Segment Start: Data for processing
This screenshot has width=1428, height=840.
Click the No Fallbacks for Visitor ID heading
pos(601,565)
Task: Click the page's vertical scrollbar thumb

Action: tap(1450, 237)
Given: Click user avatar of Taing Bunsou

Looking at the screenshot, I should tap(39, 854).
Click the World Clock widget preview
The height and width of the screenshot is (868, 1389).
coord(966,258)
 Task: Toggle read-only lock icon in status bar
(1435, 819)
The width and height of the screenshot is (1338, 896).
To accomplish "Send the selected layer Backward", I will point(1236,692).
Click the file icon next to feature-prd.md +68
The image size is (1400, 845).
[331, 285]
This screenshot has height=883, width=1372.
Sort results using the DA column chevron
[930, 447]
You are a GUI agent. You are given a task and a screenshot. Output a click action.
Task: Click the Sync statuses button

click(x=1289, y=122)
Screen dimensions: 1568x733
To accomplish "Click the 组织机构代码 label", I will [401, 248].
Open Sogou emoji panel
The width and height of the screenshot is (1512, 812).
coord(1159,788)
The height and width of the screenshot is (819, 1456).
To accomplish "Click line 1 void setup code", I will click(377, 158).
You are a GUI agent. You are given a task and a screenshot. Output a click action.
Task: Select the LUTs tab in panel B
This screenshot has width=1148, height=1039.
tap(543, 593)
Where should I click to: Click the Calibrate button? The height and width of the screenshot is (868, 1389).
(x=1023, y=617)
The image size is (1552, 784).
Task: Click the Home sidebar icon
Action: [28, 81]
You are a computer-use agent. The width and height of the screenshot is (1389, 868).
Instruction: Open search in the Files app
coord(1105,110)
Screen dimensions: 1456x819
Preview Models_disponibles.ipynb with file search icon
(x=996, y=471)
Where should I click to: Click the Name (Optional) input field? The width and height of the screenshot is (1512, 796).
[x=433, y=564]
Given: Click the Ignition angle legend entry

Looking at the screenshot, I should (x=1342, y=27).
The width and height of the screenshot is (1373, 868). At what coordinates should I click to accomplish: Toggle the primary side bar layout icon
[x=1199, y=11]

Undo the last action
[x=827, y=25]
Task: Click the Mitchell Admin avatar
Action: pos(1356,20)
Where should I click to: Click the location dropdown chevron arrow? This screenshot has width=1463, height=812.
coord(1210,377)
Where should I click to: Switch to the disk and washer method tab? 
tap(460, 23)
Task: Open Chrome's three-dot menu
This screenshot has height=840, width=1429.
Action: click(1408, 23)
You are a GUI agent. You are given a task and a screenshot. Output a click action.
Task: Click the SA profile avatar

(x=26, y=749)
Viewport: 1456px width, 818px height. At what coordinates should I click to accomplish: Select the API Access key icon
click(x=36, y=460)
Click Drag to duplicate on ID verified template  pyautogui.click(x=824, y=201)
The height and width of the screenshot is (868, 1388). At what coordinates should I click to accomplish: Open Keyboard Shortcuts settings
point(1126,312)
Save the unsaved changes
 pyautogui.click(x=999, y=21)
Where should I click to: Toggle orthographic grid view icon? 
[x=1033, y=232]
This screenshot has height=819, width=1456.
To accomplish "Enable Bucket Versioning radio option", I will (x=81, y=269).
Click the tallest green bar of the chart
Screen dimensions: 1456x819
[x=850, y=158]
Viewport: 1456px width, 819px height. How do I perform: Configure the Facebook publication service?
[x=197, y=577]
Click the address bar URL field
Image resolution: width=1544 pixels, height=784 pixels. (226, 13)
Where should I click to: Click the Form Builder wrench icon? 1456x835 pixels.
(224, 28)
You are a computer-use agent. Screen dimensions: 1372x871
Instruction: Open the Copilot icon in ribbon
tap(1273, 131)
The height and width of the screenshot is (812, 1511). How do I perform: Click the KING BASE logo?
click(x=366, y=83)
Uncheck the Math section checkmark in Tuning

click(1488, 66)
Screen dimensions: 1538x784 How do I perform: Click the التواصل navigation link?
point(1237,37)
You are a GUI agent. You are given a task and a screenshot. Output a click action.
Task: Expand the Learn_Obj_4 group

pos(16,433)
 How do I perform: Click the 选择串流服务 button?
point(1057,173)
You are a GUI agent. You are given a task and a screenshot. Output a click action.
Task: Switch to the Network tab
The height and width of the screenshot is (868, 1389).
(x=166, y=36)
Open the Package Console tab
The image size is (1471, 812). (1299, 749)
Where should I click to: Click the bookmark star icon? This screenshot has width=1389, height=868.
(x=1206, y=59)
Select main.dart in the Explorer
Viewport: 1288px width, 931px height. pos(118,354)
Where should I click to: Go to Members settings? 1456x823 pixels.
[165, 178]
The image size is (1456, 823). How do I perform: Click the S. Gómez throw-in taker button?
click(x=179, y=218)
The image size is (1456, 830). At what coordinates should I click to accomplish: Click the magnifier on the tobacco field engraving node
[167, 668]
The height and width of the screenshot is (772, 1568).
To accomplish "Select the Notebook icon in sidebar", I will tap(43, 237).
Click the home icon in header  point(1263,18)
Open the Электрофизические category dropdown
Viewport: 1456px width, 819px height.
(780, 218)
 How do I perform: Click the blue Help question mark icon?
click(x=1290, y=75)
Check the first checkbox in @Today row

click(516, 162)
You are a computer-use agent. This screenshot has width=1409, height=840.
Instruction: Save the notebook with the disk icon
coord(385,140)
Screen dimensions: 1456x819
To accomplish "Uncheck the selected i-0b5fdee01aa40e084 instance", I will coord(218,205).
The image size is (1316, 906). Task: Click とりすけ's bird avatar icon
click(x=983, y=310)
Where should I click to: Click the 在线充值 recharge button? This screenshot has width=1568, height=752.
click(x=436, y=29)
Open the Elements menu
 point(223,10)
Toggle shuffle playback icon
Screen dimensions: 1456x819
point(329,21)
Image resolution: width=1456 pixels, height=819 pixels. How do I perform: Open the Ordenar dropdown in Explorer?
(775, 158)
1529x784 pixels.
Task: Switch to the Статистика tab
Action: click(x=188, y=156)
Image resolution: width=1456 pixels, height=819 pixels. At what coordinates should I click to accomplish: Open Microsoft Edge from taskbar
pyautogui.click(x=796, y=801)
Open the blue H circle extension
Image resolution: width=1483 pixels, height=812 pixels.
Segment End: Data for processing
What you give back must match the records word for word.

Task response:
This screenshot has width=1428, height=840.
Click the No Fallbacks for Visitor ID heading
pos(601,565)
Task: Click the page's vertical scrollbar thumb

Action: tap(1450, 237)
Given: Click user avatar of Taing Bunsou

Looking at the screenshot, I should tap(39, 854).
Click the World Clock widget preview
The height and width of the screenshot is (868, 1389).
coord(966,258)
 Task: Toggle read-only lock icon in status bar
(1435, 819)
The width and height of the screenshot is (1338, 896).
To accomplish "Send the selected layer Backward", I will point(1236,692).
Click the file icon next to feature-prd.md +68
The image size is (1400, 845).
[331, 285]
This screenshot has height=883, width=1372.
Sort results using the DA column chevron
[930, 447]
You are a GUI agent. You are given a task and a screenshot. Output a click action.
Task: Click the Sync statuses button

click(x=1289, y=122)
Screen dimensions: 1568x733
To accomplish "Click the 组织机构代码 label", I will [401, 248].
Open Sogou emoji panel
The width and height of the screenshot is (1512, 812).
coord(1159,788)
The height and width of the screenshot is (819, 1456).
To accomplish "Click line 1 void setup code", I will click(377, 158).
You are a GUI agent. You are given a task and a screenshot. Output a click action.
Task: Select the LUTs tab in panel B
This screenshot has width=1148, height=1039.
tap(543, 593)
Where should I click to: Click the Calibrate button? The height and width of the screenshot is (868, 1389).
(x=1023, y=617)
The image size is (1552, 784).
Task: Click the Home sidebar icon
Action: [28, 81]
You are a computer-use agent. The width and height of the screenshot is (1389, 868).
Instruction: Open search in the Files app
coord(1105,110)
Screen dimensions: 1456x819
Preview Models_disponibles.ipynb with file search icon
(x=996, y=471)
Where should I click to: Click the Name (Optional) input field? The width and height of the screenshot is (1512, 796).
[x=433, y=564]
Given: Click the Ignition angle legend entry

Looking at the screenshot, I should (x=1342, y=27).
The width and height of the screenshot is (1373, 868). At what coordinates should I click to accomplish: Toggle the primary side bar layout icon
[x=1199, y=11]

Undo the last action
[x=827, y=25]
Task: Click the Mitchell Admin avatar
Action: pos(1356,20)
Where should I click to: Click the location dropdown chevron arrow? This screenshot has width=1463, height=812.
coord(1210,377)
Where should I click to: Switch to the disk and washer method tab? 
tap(460, 23)
Task: Open Chrome's three-dot menu
This screenshot has height=840, width=1429.
Action: click(1408, 23)
You are a GUI agent. You are given a task and a screenshot. Output a click action.
Task: Click the SA profile avatar

(x=26, y=749)
Viewport: 1456px width, 818px height. At what coordinates should I click to accomplish: Select the API Access key icon
click(x=36, y=460)
Click Drag to duplicate on ID verified template  pyautogui.click(x=824, y=201)
The height and width of the screenshot is (868, 1388). At what coordinates should I click to accomplish: Open Keyboard Shortcuts settings
point(1126,312)
Save the unsaved changes
 pyautogui.click(x=999, y=21)
Where should I click to: Toggle orthographic grid view icon? 
[x=1033, y=232]
This screenshot has height=819, width=1456.
To accomplish "Enable Bucket Versioning radio option", I will (x=81, y=269).
Click the tallest green bar of the chart
Screen dimensions: 1456x819
[x=850, y=158]
Viewport: 1456px width, 819px height. How do I perform: Configure the Facebook publication service?
[x=197, y=577]
Click the address bar URL field
Image resolution: width=1544 pixels, height=784 pixels. (226, 13)
Where should I click to: Click the Form Builder wrench icon? 1456x835 pixels.
(224, 28)
You are a computer-use agent. Screen dimensions: 1372x871
Instruction: Open the Copilot icon in ribbon
tap(1273, 131)
The height and width of the screenshot is (812, 1511). How do I perform: Click the KING BASE logo?
click(x=366, y=83)
Uncheck the Math section checkmark in Tuning

click(1488, 66)
Screen dimensions: 1538x784 How do I perform: Click the التواصل navigation link?
point(1237,37)
You are a GUI agent. You are given a task and a screenshot. Output a click action.
Task: Expand the Learn_Obj_4 group

pos(16,433)
 How do I perform: Click the 选择串流服务 button?
point(1057,173)
You are a GUI agent. You are given a task and a screenshot. Output a click action.
Task: Switch to the Network tab
The height and width of the screenshot is (868, 1389).
(x=166, y=36)
Open the Package Console tab
The image size is (1471, 812). (1299, 749)
Where should I click to: Click the bookmark star icon? This screenshot has width=1389, height=868.
(x=1206, y=59)
Select main.dart in the Explorer
Viewport: 1288px width, 931px height. pos(118,354)
Where should I click to: Go to Members settings? 1456x823 pixels.
[165, 178]
The image size is (1456, 823). How do I perform: Click the S. Gómez throw-in taker button?
click(x=179, y=218)
The image size is (1456, 830). At what coordinates should I click to accomplish: Click the magnifier on the tobacco field engraving node
[167, 668]
The height and width of the screenshot is (772, 1568).
To accomplish "Select the Notebook icon in sidebar", I will tap(43, 237).
Click the home icon in header  point(1263,18)
Open the Электрофизические category dropdown
Viewport: 1456px width, 819px height.
(780, 218)
 How do I perform: Click the blue Help question mark icon?
click(x=1290, y=75)
Check the first checkbox in @Today row

click(516, 162)
You are a computer-use agent. This screenshot has width=1409, height=840.
Instruction: Save the notebook with the disk icon
coord(385,140)
Screen dimensions: 1456x819
To accomplish "Uncheck the selected i-0b5fdee01aa40e084 instance", I will coord(218,205).
The image size is (1316, 906). Task: Click とりすけ's bird avatar icon
click(x=983, y=310)
Where should I click to: Click the 在线充值 recharge button? This screenshot has width=1568, height=752.
click(x=436, y=29)
Open the Elements menu
 point(223,10)
Toggle shuffle playback icon
Screen dimensions: 1456x819
point(329,21)
Image resolution: width=1456 pixels, height=819 pixels. How do I perform: Open the Ordenar dropdown in Explorer?
(775, 158)
1529x784 pixels.
Task: Switch to the Статистика tab
Action: click(x=188, y=156)
Image resolution: width=1456 pixels, height=819 pixels. At what coordinates should I click to accomplish: Open Microsoft Edge from taskbar
pyautogui.click(x=796, y=801)
Open the blue H circle extension
Image resolution: width=1483 pixels, height=812 pixels.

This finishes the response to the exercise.